WRITTEN PROBLEM – Please duplicate the entries below word for word, starting at the line containing "Screen dimensions: 820x560" and ending at the line containing "This screenshot has width=919, height=510.", with both of those lines included. Copy only those lines.

ENTRIES PROVIDED –

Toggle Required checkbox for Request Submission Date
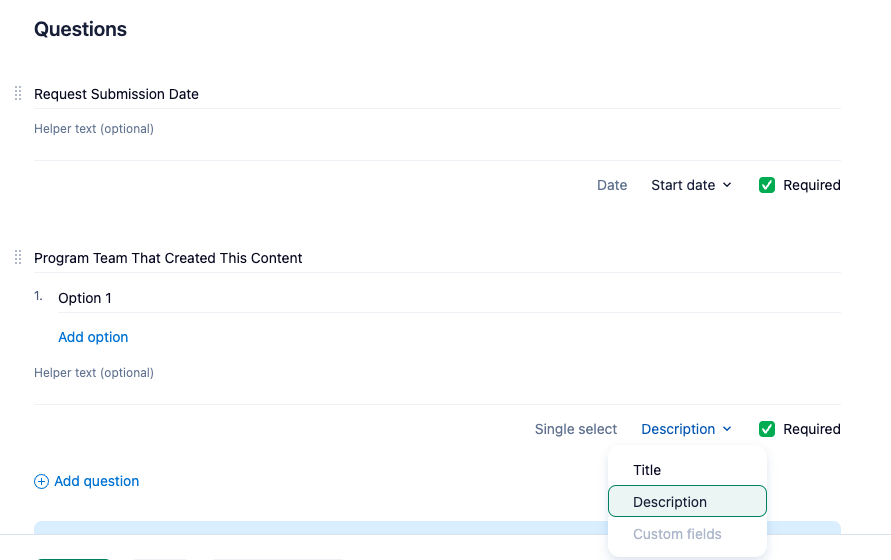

--

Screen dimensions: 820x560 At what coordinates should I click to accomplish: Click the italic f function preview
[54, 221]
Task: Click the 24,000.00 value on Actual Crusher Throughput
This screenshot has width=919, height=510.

WRITTEN RESPONSE –
Screen dimensions: 820x560 At what coordinates should I click to accomplish: Click the italic f function preview
[54, 221]
Task: Click the 24,000.00 value on Actual Crusher Throughput
This screenshot has width=919, height=510.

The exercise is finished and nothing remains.